This spring, IslandWood launched a new teacher professional development course called Community-Centered Climate Action, geared towards Third through Fifth grade teachers from around the Puget Sound.
During the five-part Community-Centered Climate Action Course, twenty teachers learned how to develop an easy-to-implement student-led Climate Action project that motivates and empowers students to research and create local solutions to mitigate air quality problems. Students built an understanding of how air pollution impacts their community and the climate and learned what community members are doing about it. By the end of the course, many teachers had helped support unique student-generated initiatives in connection with data gathered in their schoolyards. Together students and teachers developed and implemented their own student-led community action projects and shared what they learned about air quality with their community.
In this course, teachers and students used their schoolgrounds as a case study to study and monitor air quality, learn about human-made emissions, and explore air quality activism in their community. Students learned how car idling during school pickup impacts air quality and the environment and actively explored how trees and native shrubs capture carbon and help increase air quality and contribute to the overall health of ecosystems. Perspectives of local community members were also incorporated into the study as students conducted take-home interviews with family members and elders focusing on cultural perspectives about air quality and trees. They learned to incorporate schoolyards and communities into their classroom learning and reflected on how local, relevant, and community-based science instruction can become integral to the pursuit of climate and education justice. Teachers came together to discuss optimal ways to engage their students in local Climate Action, invite local community stakeholders, and consider the impact of air quality on humans and other species. Exploring Equity, Engineering Solutions, and Local Climate Action lenses led to the emergence of community-centered student-generated climate action solutions.
In this course, teachers and students used their schoolgrounds as a case study to study and monitor air quality, learn about human-made emissions, and explore air quality activism in their community. Students learned how car idling during school pickup impacts air quality and the environment and actively explored how trees and native shrubs capture carbon and help increase air quality and contribute to the overall health of ecosystems.

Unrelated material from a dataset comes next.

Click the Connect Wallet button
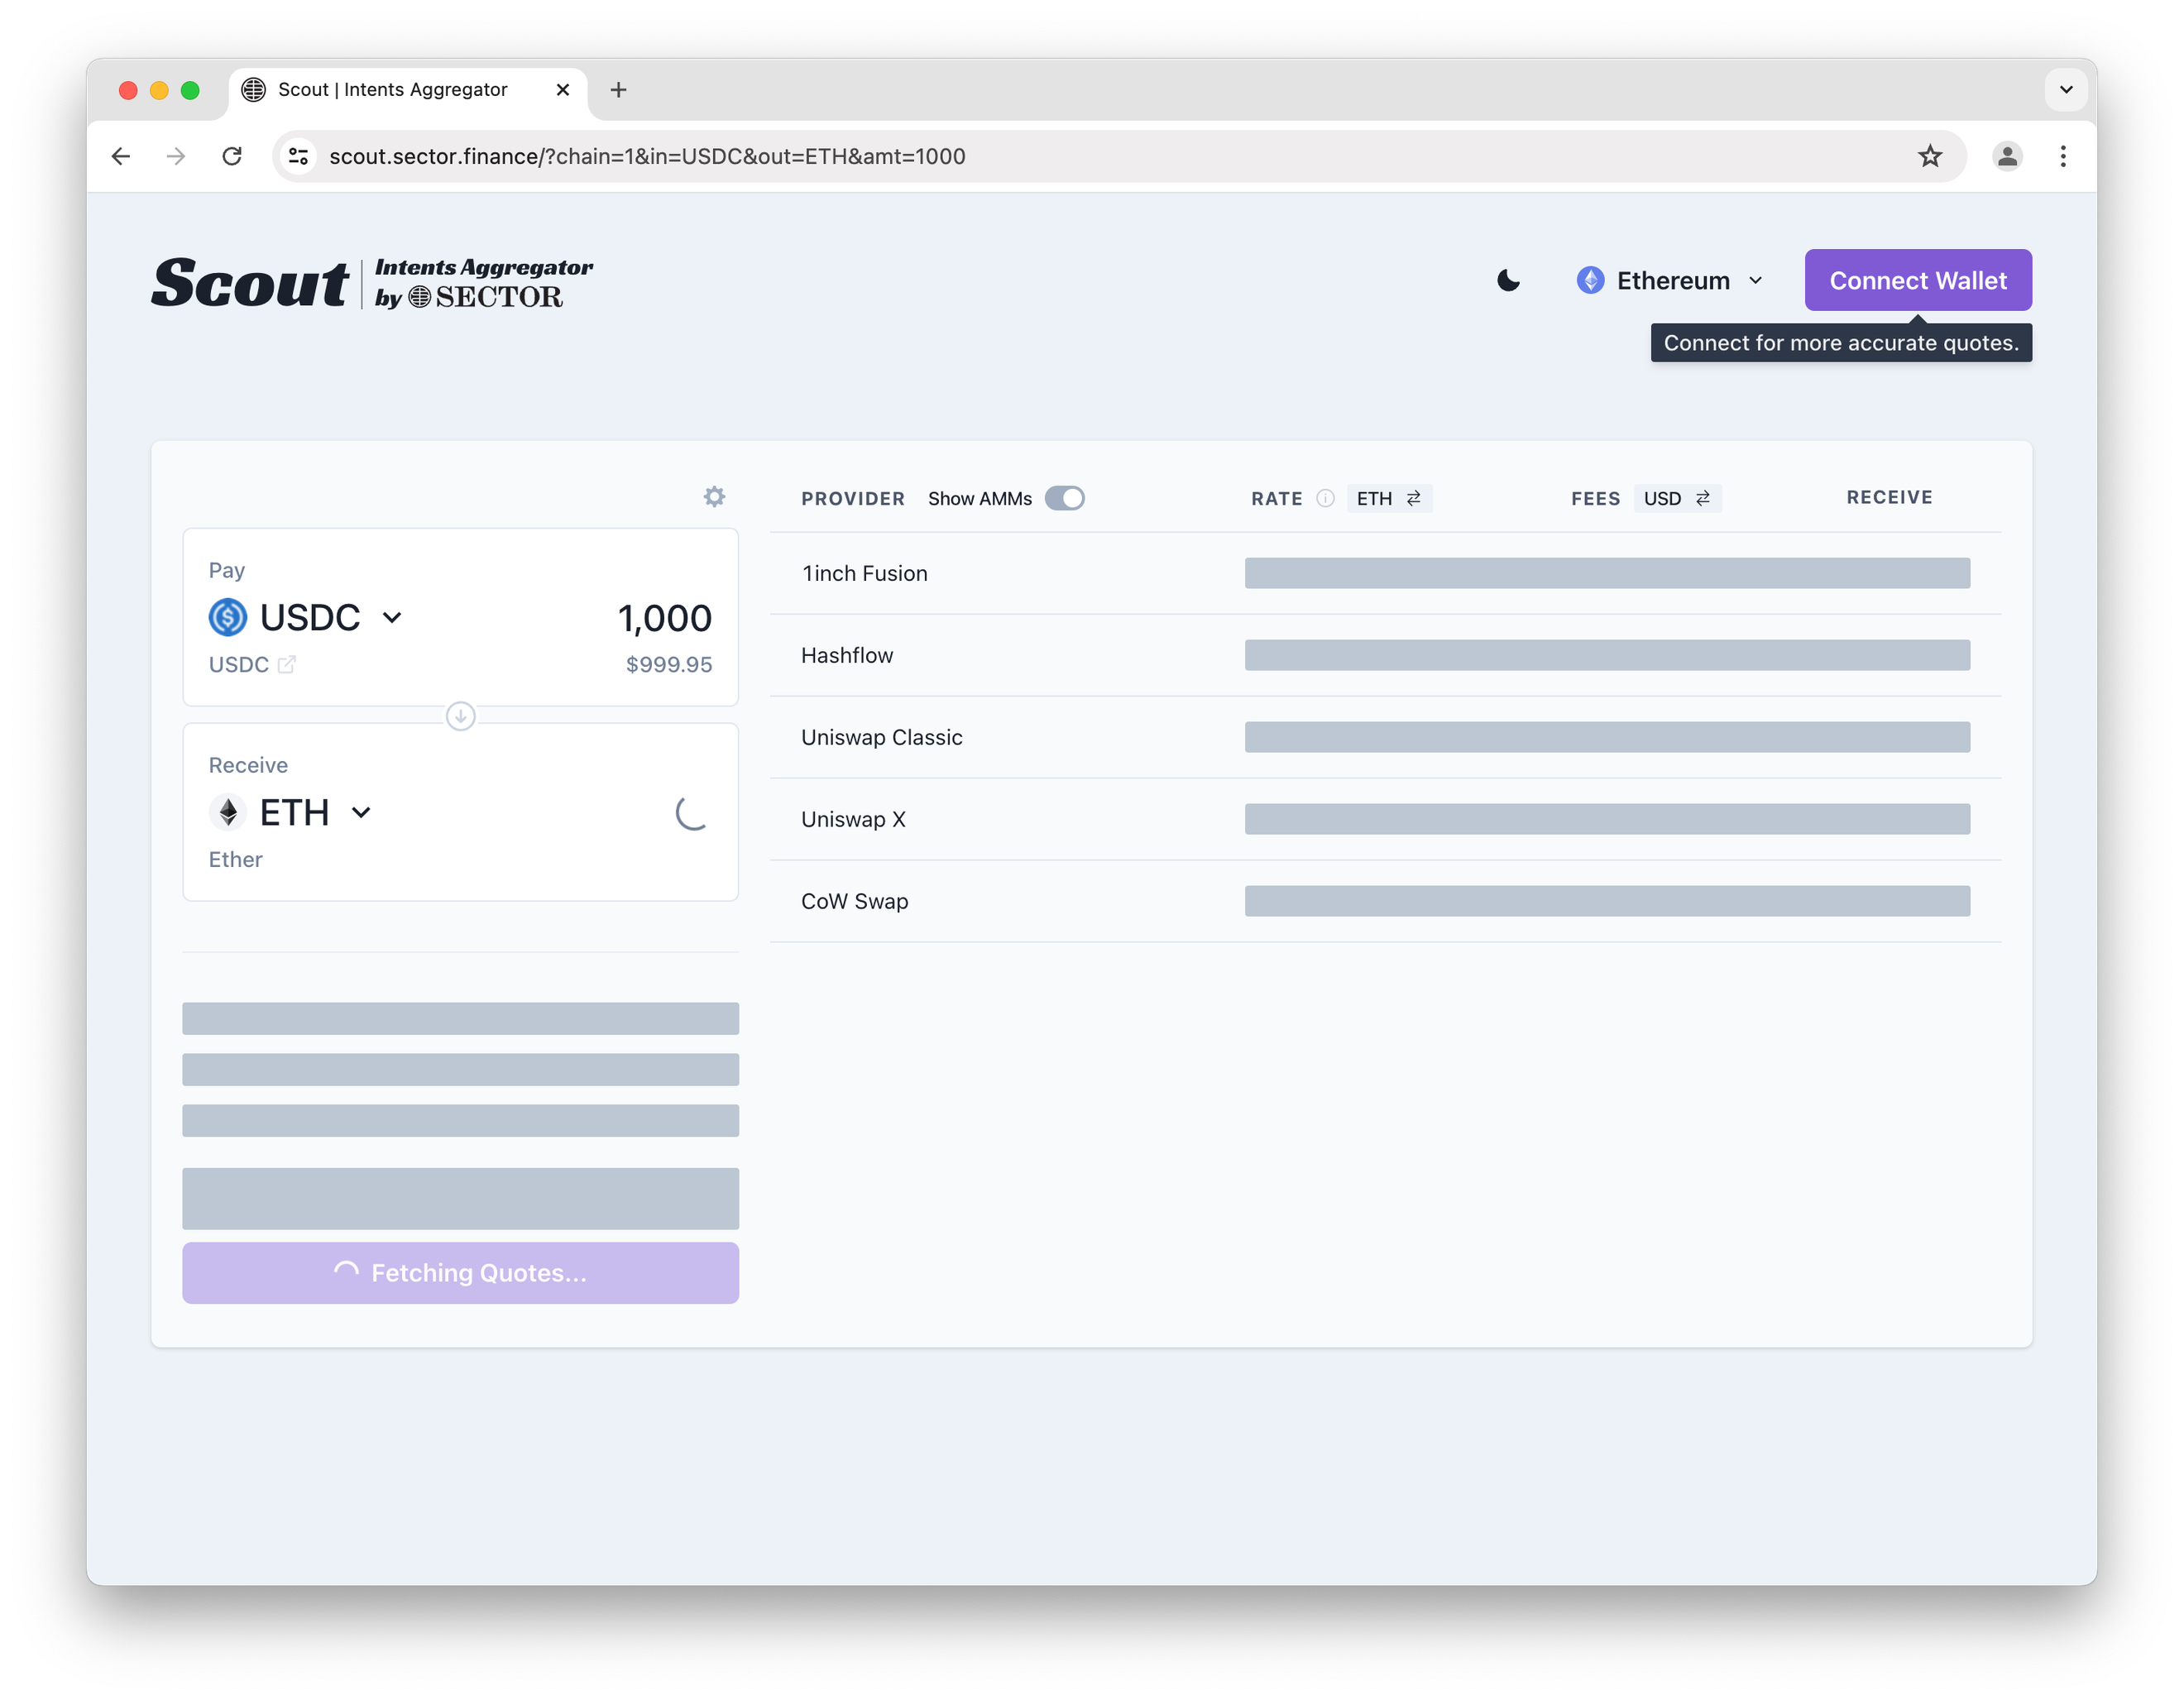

Perspectives of local community members were also incorporated into the study as students conducted take-home interviews with family members and elders focusing on cultural perspectives about air quality and trees. Teachers came together to discuss optimal ways to engage their students in local Climate Action and consider the impact of air quality on humans and other species. Exploring Equity, Engineering Solutions, and Local Climate Action lenses led to the emergence of community-centered student-generated climate action solutions.
During Air Quality storyline implementation, students learned to create local hand-on solutions to real-world air quality problems by engaging in the Next Generation Science Standards Engineering Design Process. Students led multiple hands-on field investigations, including gathering and analyzing information about car idling and the positive impact of planting native trees and shrubs in their neighborhood. Going outside to conduct observations helped students engage in meaningful place-based learning and center them as community changemakers.
After working together to map and analyze their air quality findings, students were excited to create emission reduction advocacy campaigns to lessen car idling during pick up time and help plant and protect native trees and shrubs in their neighborhoods. Some highlights of this year’s classroom implementation outcomes include students writing persuasive essays to inform legislators, students meeting with principals to start car idling reduction campaigns, multilingual learners writing poems to explore place-based air quality differences between countries of origin and adopted communities, and students creating protection campaign for endangered trees in their schoolyard. Some teachers were eager to plan Air Quality storyline implementation strategies for the next academic year.
Throughout this course, teachers empowered students to explore the social-emotional side of climate change and use direct action to foster resilience and environmental justice while responding to real-life air quality challenges.
One of our star teacher collaborators and course facilitators describes it best: “Thank you for the awesome workshop – what a great experience for our students. Families have been telling me that their children are so excited about the project and are communicating a lot of information from their classroom learning experiences” (Chantal Fleck, Emerald Heights, Silverdale, WA)
IslandWood staff co-designed this new course with five inspiring elementary teachers who doubled as course facilitators and tested storyline implementation strategies. In addition, we are grateful for the input of Noemie Maxwell, Defenders of North SeaTac Park activist and local Burien librarian and Jeffrey Thomas, Timber, Fish and Wildlife Director for the Puyallup Tribe of Indians. Next year, Islandwood envisions broadening the teacher network and encouraging teachers to collaborate across regions to have a greater collective impact on air quality and the environment.